Extracted information:
▬▬▬▬▬▬▬▬▬▬

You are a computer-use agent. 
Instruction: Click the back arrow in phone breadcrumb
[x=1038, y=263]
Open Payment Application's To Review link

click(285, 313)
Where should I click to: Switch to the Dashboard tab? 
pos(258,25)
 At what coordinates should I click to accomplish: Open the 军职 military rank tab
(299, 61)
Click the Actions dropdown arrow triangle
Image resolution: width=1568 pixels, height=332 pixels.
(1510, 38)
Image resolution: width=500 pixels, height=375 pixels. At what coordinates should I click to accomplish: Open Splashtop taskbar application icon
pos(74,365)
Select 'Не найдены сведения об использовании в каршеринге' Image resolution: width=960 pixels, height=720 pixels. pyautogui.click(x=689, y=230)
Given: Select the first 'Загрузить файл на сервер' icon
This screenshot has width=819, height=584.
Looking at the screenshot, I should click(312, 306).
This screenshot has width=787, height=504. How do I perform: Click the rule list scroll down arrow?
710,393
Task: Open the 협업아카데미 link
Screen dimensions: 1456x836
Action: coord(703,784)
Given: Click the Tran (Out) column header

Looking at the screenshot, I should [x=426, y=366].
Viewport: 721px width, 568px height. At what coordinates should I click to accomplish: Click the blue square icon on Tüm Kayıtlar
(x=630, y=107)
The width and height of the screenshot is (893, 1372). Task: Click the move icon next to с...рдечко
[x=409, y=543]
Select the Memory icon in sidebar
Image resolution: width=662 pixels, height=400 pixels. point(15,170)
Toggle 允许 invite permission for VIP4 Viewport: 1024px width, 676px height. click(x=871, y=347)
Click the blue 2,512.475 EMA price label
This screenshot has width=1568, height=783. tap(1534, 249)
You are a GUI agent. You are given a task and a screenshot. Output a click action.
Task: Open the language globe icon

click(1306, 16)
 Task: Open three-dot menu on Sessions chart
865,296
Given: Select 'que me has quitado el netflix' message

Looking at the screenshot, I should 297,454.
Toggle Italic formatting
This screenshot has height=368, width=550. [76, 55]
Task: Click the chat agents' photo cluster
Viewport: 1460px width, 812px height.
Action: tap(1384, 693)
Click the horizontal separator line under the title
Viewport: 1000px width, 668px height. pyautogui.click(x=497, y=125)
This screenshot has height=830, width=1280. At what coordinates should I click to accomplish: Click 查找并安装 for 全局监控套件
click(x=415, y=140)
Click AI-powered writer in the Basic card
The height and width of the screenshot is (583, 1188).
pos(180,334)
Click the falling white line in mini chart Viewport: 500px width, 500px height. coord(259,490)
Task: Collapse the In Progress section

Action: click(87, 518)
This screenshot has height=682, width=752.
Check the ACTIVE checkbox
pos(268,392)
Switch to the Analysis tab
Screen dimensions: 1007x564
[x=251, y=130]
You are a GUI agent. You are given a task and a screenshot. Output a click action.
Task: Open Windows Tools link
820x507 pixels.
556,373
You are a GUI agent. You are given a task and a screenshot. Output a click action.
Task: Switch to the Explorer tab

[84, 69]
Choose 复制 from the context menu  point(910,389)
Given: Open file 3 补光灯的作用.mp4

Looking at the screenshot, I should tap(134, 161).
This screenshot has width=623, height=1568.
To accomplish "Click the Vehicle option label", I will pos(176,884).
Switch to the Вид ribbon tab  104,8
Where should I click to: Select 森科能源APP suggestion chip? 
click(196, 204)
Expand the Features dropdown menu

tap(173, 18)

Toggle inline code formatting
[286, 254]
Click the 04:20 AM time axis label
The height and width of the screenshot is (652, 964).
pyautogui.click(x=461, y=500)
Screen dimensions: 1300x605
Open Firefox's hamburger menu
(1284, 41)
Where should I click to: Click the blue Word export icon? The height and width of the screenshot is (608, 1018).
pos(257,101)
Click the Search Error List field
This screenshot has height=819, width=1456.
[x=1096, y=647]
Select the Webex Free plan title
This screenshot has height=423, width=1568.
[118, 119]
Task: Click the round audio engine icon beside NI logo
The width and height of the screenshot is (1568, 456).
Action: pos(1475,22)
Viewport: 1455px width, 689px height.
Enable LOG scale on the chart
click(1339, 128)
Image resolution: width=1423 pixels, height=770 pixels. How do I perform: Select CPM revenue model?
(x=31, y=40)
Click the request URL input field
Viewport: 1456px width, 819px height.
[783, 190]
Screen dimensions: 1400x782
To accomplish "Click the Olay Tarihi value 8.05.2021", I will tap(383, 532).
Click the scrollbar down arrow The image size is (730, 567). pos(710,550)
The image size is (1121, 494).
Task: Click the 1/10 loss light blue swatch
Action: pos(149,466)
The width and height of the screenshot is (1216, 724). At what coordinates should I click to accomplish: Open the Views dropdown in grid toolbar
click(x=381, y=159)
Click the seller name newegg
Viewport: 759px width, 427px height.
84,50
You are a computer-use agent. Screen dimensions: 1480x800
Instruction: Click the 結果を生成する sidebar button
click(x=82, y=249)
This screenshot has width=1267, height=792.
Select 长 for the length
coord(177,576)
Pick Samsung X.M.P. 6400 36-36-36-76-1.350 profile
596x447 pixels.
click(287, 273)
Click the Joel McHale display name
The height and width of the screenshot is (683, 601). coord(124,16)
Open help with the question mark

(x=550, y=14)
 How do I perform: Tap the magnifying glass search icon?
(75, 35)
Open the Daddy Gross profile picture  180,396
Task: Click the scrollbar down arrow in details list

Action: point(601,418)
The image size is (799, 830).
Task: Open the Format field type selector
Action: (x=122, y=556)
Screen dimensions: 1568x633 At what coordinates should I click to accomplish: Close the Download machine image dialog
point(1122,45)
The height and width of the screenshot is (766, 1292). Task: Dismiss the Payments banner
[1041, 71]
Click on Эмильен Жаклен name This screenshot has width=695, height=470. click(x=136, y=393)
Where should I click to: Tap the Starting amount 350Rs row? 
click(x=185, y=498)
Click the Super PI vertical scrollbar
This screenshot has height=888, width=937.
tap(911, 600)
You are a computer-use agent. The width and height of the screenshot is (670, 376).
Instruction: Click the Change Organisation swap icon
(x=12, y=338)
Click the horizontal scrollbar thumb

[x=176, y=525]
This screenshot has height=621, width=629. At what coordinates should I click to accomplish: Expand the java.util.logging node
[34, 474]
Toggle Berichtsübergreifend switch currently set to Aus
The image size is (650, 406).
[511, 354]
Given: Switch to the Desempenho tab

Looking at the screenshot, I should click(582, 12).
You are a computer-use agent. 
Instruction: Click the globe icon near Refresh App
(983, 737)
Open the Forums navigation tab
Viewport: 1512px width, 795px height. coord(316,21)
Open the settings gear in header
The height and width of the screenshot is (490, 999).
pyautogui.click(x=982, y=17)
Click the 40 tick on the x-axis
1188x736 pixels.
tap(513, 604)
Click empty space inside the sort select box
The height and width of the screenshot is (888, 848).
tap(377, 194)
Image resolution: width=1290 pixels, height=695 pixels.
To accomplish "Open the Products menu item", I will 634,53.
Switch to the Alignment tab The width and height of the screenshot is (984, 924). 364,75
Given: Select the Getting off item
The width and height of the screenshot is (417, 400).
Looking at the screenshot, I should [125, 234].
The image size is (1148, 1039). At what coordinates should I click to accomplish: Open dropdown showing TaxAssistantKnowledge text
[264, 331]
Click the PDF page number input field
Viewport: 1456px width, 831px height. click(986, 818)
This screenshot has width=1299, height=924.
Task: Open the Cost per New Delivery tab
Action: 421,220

▬▬▬▬▬▬▬▬▬▬

Exercise: Every line holding the word "profile" should be copied out of the material.

Written solution:
Pick Samsung X.M.P. 6400 36-36-36-76-1.350 profile
Open the Daddy Gross profile picture  180,396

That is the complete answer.